**EXERCISE REQUIREMENTS:**
1 > According to the match report, how many games could Robin van Persie be banned for?
2 > Name every Manchester United player that the match report says scored a goal.
3 > Resume the match report after its final sentence.
----- EXCERPT TO READ -----
This was a major statement of intent by Manchester United, a performance of collective urgency and frequent individual excellence.
Rio Ferdinand looked every inch an international-class centre-half, Wayne Rooney was outstanding between the boxes and Tom Cleverley capped one of his best displays with a first Premier League goal for the club. This was food for thought for Manchester United's rivals and for the watching England manager Roy Hodgson.
It was not all sweetness and light for the visitors. There will be residual concerns about David de Gea's ability to deal with balls crossed into traffic. There will be fears that the authorities may examine an incident which left Yohan Cabaye clutching his face and indicating an elbow by Robin van Persie, who could be banned for three games if Howard Webb notes the offence.
Yet Alex Ferguson's men returned home with a kitbag-full of positives as well as the three points. As well as Ferdinand, Rooney and Cleverley, good performances were seen from Jonny Evans and Patrice Evra, who both scored, and Rafael. The away entourage up in the gods celebrated long and loud.
For Newcastle, there was the frustration of being caught cold by the visitors' lightning start and by their own brittleness in defending set-pieces early on. They badly missed Tim Krul, Fabricio Coloccini and Stephen Taylor. Yet few teams could have lived with such opponents as Manchester United, who stormed out of the traps.
They started as if on a mission, as if wanting to wrap this up in the first 20 minutes. They were magnificent, tearing into Newcastle, ripping the hosts' defence to black-and-white ribbons. They were hungrier, sharper, pressing hard and fast. From the first whistle, they went for the jugular, a neat move involving a Van Persie header and an Evans back-heel before Danny Welbeck's weak shot failed to worry Steve Harper.
Rooney, starting deeper than usual but a force from box to box, was pulling the strings in midfield, ably assisted by the energetic Cleverley, while Michael Carrick sat deeper. Van Persie was all darting movement, Welbeck switched between centre-forward and working the left. Shinji Kagawa, slightly subdued, patrolled the right, allowing Rafael to raid upfield.
The pressure swiftly told. After eight minutes, Van Persie forced a save from Harper and then strode across to take the corner. Mike Williamson was marking Evans but the Northern Ireland international was far more determined, far too clever in his movement as Van Persie swerved in the ball from the flag. Evans, ignoring a late and vainful attempt at a challenge from Demba Ba, headed powerfully in.
The visitors were so in charge that Newcastle resorted to illegal means to stop them. Cheick Tiote stamped on Cleverley, leaving the England midfielder rolling in pain, a nasty offence that stoked up the temperature. Having gingerly climbed to his feet, checking that all his limbs were intact, Cleverley moved upfield, soon winning a free-kick following a foul by Papiss Cisse. Rooney curled the ball goalwards, denied only by a stretching Harper.
----- LISTED RECORDS -----
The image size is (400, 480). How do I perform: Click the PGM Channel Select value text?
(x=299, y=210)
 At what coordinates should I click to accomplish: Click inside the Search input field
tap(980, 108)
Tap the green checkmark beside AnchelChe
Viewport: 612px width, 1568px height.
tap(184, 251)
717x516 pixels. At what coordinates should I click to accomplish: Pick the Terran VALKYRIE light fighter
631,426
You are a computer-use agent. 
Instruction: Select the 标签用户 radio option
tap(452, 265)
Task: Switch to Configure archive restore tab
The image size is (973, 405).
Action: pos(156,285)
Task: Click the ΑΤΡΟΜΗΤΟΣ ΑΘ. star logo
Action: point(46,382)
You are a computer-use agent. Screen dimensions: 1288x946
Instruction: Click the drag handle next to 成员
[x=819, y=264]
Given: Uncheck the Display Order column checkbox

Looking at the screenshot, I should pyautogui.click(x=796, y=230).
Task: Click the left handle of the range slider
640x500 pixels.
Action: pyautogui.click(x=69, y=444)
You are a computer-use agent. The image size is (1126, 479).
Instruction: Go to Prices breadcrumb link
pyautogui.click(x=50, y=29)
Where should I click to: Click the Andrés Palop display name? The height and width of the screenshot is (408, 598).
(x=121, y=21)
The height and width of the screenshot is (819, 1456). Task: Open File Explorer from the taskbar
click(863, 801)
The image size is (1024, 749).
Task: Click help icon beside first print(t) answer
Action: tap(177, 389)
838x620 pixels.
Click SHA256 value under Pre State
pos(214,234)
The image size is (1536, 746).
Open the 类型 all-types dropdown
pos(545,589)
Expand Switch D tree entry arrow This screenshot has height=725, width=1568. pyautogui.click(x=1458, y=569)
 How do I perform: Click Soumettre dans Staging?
-----
**FINAL RESULTS:**
1 > Three games, if Howard Webb notes the offence.

2 > Tom Cleverley, Jonny Evans and Patrice Evra.

3 >
The dead-ball danger merely doubled. Rooney ran across to the corner, placed the ball down, and curled it in, just beyond the near post where Evra headed in for only his fourth league goal for United. As the players raced over to the away dug-out to celebrate, Cleverley had a quiet word with the assistant referee Mike Mullarkey about Tiote's foul.
Newcastle awoke. Jonas Gutierrez shot wide. Cabaye swept in a free-kick that Ferdinand headed clear. The match briefly deteriorated into a game of cards. The names of Kagawa, Ferdinand, Van Persie and Tiote were swiftly taken by Webb.
Rooney was still impressing with his covering back, making an important interception from a Davide Santon cross. The game was breathless, occasionally reckless. Gutierrez, hardly the dirtiest player in the Premier League, still slid in wildly on Kagawa, who was fortunate his foot was not planted. The Japanese international escaped damage but Ferguson was livid.
The second half opened in slightly controversial fashion. Shane Ferguson crossed for Demba Ba to head against the bar. Cisse was quickest to the loose ball. De Gea clawed the ball on to the post with Newcastle screaming it had crossed the line, assistant referee Darren Cann signalled it had not. Even frequent TV reviews could not completely confirm whether the whole ball was over the line. Cann called it right.
The game was finally killed off after 71 minutes when Cleverley looked up and curled the ball over Harper, insisting afterwards that he meant it. The game was over, the points safely heading towards Old Trafford, but there were still some fractious moments. James Perch went through the back of Van Persie, who then seemed to leave an elbow in Cabaye's face. The match finished with Gael Bigirimana clattering Cleverley. The England midfielder took it as a compliment. He'd been that good. So had Manchester United. (© Daily Telegraph, London)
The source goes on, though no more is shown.